I remember a sixteen year old runaway named Jo, whom got involved with some cousins of mine. She would often come over our house and have coffee with my granny. My granny after some time talked Jo into calling her mom from our house. Through this conversation Jo reunited with her mom. Her mom sent her a ticket to get back home. Jo kept in touch with my granny for many years after, and thanked her every time for her help.
I remember our neighbor, May who lived across the road from us bringing the daughter and her mom who was a friend of May's over to my aunts where we were visiting. As soon as May's friend came over to May's house and May took one look at the daughter, May said "we have to go see Marjorie". You see this girl's face, particularly around her eyes were beaten beyond belief.
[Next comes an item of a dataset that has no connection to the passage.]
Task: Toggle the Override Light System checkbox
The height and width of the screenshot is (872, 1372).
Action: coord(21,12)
I have seen A LOT of true life crime shows, and to this day I have NEVER seen a girls face that black, bruised and swollen. She was my age then, twelve. Her mother's b/f had beaten her face in. She could not even see her the swollen was so badly. My granny didn't say a word. She went into my aunts kitchen, put some of this and that into a pan of water and began gentling dabbing this girls eyes. Within 20 minutes, this girls could see.
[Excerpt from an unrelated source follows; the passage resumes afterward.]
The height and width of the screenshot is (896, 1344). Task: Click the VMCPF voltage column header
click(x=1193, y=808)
These are just a few examples off the top of my head. But I do not doubt that regularly seeing a woman committed to other women has highly influenced my own commitments to women and to lesbians. I know I am very lucky to have had the background that I do, very fortunate, for which I am grateful and for which I hope that I pass a little of that fortune onto other women. I do not know why my granny chose to make commitments to women, where it came from for her. I do know that the ONLY way women will EVER have a shot under patriarchy is by making such commitments to ourselves first and then each other.
Will write more tomorrow regarding the commitment lesbians need to begin making by ridding the faux lesbian squatters occupying our lesbian spaces.